I’m formatting and putting the finishing touches on a tech article before sending it off to OS News. I’d been away from it for a while, but I hope to get back into monthly article writing. I’ve got lots of other ideas in the pipeline.
Rather than the usual lumbering, five or six thousand word essay I’ve kept the length down to around 2,000 words. Click here to read it.
The first half of the article explores some of the issues surrounding thin clients in general and then, for the second half, I focus on a specific thin client solution called the Ndiyo . My interest in the Nivo was sparked when I met one of the developers in a RISC OS IRC channel while thin clients and third world IT issues have been issues that have interested me for a while.
Another month, another tech article. Actually, I think that I missed last month’s. I’ll try and run off another quick article in order to maintain the one article per month goal. I’m about to submit this one to OSNews.com and when (if) it’s published, I’ll link to it in the side menu.

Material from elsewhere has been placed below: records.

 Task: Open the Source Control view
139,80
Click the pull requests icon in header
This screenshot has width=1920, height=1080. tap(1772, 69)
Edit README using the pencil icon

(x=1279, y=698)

Here is the teaser paragraph:
In this article, I’m going to explore the idea that the 8 bit home computer not only had a great deal to offer the prehistoric early-humans of 1985 but that it may also have a place in the modern world; perhaps, there is something that we can learn from it. Having identified the laudable, worthwhile elements of this class of machine, I’m going to make some suggestions towards a scheme that would embody these characteristics in the form of a machine that would have a place within the modern world.